Given task
Return the lines of the items below word for word, starting at the line containing "The height and" and continuing up to and including the line containing "click(x=87, y=715)". Leave any pictures out of your answer.

##### Input #####

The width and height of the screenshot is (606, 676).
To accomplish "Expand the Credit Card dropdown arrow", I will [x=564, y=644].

#####
##### Input #####

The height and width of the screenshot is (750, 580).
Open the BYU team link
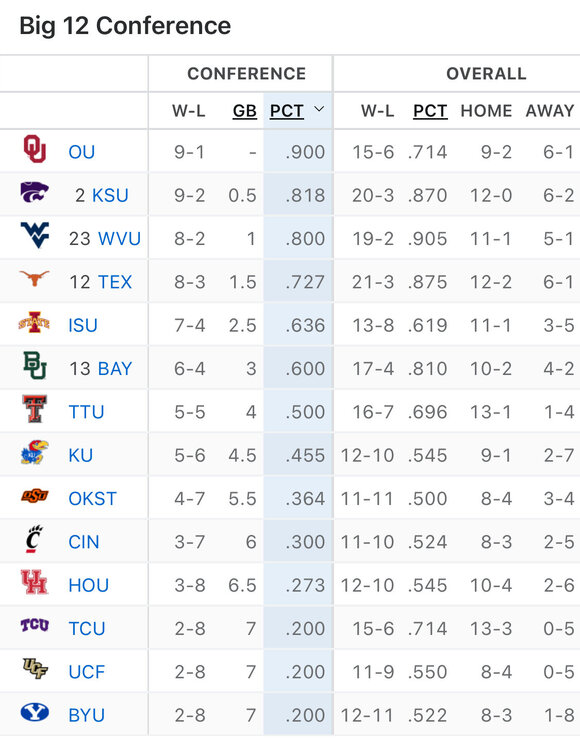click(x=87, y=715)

#####

Answer to this problem
The height and width of the screenshot is (750, 580).
Open the BYU team link
click(x=87, y=715)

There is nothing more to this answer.